Astronomers mourned the loss of the observatory, which faced natural disasters.
For nearly 60 years, the Arecibo Observatory made significant contributions to astronomy.
The Arecibo Observatory, a legendary radio telescope nestled in the lush mountains of Puerto Rico, has served as an essential lookout into the cosmos for nearly six decades.
From tracking asteroids to discovering the first planets outside our solar system, Arecibo made fundamental contributions to our knowledge of space.
The telescope’s observing equipment hung from a platform strung over a 1,000-foot radio dish until December 1, 2020. Following a series of series of misfortunes, ranging from earthquakes to hurricanes, the cables supporting that platform gave out, causing the telescope to collapse onto the vast dish below it.
Here’s how the telescope is faring two years after its collapse.
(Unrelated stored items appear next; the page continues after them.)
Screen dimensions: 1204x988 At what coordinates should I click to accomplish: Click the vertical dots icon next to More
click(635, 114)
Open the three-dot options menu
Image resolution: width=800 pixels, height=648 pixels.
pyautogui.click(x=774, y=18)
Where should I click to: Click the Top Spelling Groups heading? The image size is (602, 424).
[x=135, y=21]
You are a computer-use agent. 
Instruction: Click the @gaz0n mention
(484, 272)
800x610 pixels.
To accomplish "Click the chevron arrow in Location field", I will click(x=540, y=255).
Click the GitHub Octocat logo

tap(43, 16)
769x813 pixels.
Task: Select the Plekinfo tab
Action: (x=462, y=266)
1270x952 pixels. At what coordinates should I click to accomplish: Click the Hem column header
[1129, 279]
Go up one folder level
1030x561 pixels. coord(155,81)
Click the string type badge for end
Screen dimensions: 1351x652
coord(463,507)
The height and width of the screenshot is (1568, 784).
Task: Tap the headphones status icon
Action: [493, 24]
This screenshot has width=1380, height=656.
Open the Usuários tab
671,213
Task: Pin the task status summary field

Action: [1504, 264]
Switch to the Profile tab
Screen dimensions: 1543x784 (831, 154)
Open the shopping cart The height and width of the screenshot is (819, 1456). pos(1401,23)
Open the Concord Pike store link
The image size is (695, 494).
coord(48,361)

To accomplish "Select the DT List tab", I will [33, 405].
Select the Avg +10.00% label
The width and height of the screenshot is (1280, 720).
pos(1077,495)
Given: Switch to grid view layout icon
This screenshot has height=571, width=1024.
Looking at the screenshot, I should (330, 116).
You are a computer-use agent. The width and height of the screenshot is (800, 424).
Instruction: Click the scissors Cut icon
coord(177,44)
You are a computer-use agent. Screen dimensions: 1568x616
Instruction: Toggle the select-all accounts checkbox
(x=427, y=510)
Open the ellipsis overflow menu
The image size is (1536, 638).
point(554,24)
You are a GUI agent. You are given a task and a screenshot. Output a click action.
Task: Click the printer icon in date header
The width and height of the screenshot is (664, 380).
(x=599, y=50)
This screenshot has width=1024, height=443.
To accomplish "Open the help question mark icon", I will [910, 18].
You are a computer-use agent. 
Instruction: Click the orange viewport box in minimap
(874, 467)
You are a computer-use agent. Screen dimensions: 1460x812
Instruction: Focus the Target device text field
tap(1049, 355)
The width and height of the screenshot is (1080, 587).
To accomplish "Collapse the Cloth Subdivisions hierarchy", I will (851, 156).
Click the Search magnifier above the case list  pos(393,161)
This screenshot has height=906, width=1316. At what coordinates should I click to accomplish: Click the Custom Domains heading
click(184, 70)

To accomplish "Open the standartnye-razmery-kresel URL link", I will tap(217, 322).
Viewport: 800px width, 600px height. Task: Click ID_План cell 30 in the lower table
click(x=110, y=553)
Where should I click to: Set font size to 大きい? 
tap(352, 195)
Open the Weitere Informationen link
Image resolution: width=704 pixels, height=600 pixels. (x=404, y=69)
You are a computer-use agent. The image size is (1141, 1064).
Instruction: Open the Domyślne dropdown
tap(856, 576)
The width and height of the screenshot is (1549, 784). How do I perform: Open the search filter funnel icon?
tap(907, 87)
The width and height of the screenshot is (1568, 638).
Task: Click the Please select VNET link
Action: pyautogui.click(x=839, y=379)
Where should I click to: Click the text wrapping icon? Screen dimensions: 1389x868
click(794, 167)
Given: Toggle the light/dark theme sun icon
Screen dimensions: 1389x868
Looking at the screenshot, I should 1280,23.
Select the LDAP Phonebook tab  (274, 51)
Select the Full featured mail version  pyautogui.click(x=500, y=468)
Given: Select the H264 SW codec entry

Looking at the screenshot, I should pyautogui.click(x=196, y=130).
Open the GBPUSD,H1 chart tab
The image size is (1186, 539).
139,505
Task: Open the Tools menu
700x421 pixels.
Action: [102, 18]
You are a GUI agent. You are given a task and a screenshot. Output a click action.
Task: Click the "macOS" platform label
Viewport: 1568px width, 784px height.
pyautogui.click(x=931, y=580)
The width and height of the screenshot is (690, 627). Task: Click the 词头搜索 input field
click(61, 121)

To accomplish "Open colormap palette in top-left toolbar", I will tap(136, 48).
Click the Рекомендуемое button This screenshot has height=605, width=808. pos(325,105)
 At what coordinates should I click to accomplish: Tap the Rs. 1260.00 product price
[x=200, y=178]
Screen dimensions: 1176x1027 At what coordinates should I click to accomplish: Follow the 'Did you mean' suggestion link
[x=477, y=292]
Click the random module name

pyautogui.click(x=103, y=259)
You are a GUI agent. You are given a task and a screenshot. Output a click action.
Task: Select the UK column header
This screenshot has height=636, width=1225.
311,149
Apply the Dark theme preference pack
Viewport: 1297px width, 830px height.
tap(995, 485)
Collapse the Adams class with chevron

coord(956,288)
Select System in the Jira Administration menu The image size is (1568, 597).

The telescope was built into a natural sinkhole in northwest Puerto Rico.
Members of Arecibo’s neighboring communities helped construct the observatory.
The observatory first opened in November 1963. It was initially made of metal mesh, meaning you could through it to the sinkhole below.
Arecibo was a workhorse for astronomers.
In 1974, it beamed the first radio message intended for an alien audience. The coded message detailed chemical formulas for components of DNA, as well as simple drawings of a human figure and Arecibo.
It detected the first known exoplanet orbiting a pulsar, or dense remnants of a collapsed giant star that emit radiation, in 1992.
The telescope was a film star thanks to appearances in “GoldenEye” and “Contact.”
The radio telescope had a 1,000-foot-wide, aluminum-lined dish that covered 18 acres in northwest Puerto Rico.
Cables helped support a metal platform high above the dish.
The receiver was on a 900-ton platform, suspended 450 feet above the dish, on a 304-foot moveable arm.
It collapsed in December 2020, after being battered by Hurricane Maria in 2017 and rattled by earthquakes.
Videos of the crash show it began when cables connecting the hanging platform to one of the towers snapped.
There are 19,000 remaining panels on the dish from the original 37,000.
Side-by-side images of the Arecibo Observatory, before and after its collapse, show dramatic damage that ended an era in space research.
The National Science Foundation recently announced it wouldn’t rebuild Arecibo. The telescope’s legacy, however, will live on.